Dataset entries
:::
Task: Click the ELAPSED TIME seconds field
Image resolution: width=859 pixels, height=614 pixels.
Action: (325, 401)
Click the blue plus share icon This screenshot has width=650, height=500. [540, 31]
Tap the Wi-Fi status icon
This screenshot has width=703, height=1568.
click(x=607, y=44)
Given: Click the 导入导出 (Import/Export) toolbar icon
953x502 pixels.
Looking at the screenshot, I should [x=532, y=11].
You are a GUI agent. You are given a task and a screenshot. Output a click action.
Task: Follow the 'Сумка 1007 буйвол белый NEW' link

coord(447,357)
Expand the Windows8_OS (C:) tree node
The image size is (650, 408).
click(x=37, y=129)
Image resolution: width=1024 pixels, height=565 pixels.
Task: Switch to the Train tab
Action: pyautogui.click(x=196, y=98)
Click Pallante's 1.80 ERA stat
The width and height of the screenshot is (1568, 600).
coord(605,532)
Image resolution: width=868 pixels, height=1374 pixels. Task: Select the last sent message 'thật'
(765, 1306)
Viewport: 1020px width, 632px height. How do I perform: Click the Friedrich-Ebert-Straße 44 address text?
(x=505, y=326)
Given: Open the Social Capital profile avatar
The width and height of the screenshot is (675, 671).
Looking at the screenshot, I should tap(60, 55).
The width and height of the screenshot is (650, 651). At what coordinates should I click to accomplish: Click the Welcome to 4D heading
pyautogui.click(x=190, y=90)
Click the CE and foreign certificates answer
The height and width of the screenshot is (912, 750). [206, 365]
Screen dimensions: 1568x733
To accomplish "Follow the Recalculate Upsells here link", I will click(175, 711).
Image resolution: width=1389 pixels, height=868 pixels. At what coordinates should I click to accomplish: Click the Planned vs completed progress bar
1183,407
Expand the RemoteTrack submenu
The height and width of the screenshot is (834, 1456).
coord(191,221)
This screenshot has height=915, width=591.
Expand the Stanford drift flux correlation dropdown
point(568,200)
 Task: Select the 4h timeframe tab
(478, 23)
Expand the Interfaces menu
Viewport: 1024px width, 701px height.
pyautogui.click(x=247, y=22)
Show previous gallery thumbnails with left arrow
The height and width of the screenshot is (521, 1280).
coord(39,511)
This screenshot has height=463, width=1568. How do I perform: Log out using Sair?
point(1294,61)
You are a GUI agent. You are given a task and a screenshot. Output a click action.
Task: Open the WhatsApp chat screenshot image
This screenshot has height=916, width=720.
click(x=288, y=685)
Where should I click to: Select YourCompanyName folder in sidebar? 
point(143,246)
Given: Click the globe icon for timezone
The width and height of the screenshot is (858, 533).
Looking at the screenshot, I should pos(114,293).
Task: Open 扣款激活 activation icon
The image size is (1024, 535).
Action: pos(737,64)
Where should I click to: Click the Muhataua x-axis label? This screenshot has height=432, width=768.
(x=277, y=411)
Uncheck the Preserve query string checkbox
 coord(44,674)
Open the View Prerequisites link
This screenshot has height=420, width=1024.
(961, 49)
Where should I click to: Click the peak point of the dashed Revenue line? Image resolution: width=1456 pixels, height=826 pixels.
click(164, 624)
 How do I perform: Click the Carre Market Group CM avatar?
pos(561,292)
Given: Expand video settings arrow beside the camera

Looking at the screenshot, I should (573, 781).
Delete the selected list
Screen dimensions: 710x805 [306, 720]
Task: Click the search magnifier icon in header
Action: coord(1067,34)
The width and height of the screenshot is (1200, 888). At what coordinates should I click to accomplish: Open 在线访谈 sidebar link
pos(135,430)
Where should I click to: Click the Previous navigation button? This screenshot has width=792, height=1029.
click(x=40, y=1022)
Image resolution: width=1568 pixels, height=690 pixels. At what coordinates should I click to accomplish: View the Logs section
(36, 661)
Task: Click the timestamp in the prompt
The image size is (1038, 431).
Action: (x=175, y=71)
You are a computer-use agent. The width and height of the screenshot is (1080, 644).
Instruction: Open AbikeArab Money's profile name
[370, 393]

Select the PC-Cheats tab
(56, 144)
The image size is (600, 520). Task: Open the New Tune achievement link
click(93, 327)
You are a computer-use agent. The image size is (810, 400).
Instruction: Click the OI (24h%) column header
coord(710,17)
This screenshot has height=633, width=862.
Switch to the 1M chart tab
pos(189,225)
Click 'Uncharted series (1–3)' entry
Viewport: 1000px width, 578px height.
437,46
:::
> **Work to complete**:
Reproduce the lines above, beginning at the line with "Expand the Windows8_OS (C:) tree node" and stopping after the line with "Given: Open the Social Capital profile avatar", exactly as they are.

> **Reply to the task**:
Expand the Windows8_OS (C:) tree node
The image size is (650, 408).
click(x=37, y=129)
Image resolution: width=1024 pixels, height=565 pixels.
Task: Switch to the Train tab
Action: pyautogui.click(x=196, y=98)
Click Pallante's 1.80 ERA stat
The width and height of the screenshot is (1568, 600).
coord(605,532)
Image resolution: width=868 pixels, height=1374 pixels. Task: Select the last sent message 'thật'
(765, 1306)
Viewport: 1020px width, 632px height. How do I perform: Click the Friedrich-Ebert-Straße 44 address text?
(x=505, y=326)
Given: Open the Social Capital profile avatar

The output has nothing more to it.